I do believe I have been bitten by Python

Lately I have found myself writing short texts in Swedish, destined to end up at a friends computer. A Windows-using friend, with all the UTF-8 / ISO-8859-1 hassles this entails. For the first file, I simply copied it onto a memory stick and rebooted into the Windows partition, and search/replaced all the offending characters (å, ä, ö and the odd é). Then rebooted again (since I don’t have my emails set up in Windows) and fired off the mail.

I simply figured that this file would be kindof a one-shot deal and nothing more. About two weeks later, I wrote a second file, and re-did the entire reboot-procedure. I found myself writing a third file yesterday… I can’t for the life of me remember the saying, or where I read it, but it was something along the lines of if you do the same thing more than twice, automate the shit out of it.

An audience with the great oracle lead me to this blog post and after trying it out manually (which required me to reboot one more time just to verify that the converted file had in fact been converted) I was all set to write a little shell script. I came so far as to write the first lines of error handling in the script (make sure that the script had recieved a filename) before I realized that I really didn’t want to write a shell script. Not when I could piece together a Python script in half that time, which would have better error checking. And yes, that time estimate included researching how to have Python execute a system call. (subprocess.call() is what I settled on, as per advise from StackOverflow. It took me a minute or so of reading the manual to figure out how to redirect the output from that command (the full text, in ISO-8859-1 encoding) to a new file (getting a file pointer to the new file, and redirecting stdout from the subprocess.call() to that file pointer)

Something along these lines:

fp = open('myfile.iso.txt', 'w')
args = ['iconv', '--from-code=UTF-8', '--to-code=ISO-8859-1', 'myfile.txt']
subprocess.call(args, stdout=fp)

No more silly rebooting to convert plaintext files for me :D

Tags: , , , ,

2 Responses to “I do believe I have been bitten by Python”

  1. Also, have a look at a tool called “enca” (detects file encoding) and a tool called “recode” (which changes file encoding).

    The later is used by issuing something like “recode WINDOWS-1251..UTF-8 filename”.

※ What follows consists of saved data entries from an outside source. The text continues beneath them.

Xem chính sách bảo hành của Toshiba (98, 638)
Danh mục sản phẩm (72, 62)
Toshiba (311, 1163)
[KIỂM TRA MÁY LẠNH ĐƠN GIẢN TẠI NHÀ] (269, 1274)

    iconv is also a good candidate for the purpose: “iconv -f WINDOWS-1251 -t UTF-8 filename > new_filename” (which you use in your script anyway).

  2. Patrik says:

    First of all, welcome :D
    enca seemed very promising, but unfortunately didn’t support Swedish, at least not on my setup (which is a pity, this software would have been awesome). Will have to look into this a bit more before writing it off, since I would like to have that functionality.
    recode, according to the man page does have some pretty interesting features (especially the flag –diacritics)
    All in all very solid tips, thank you :D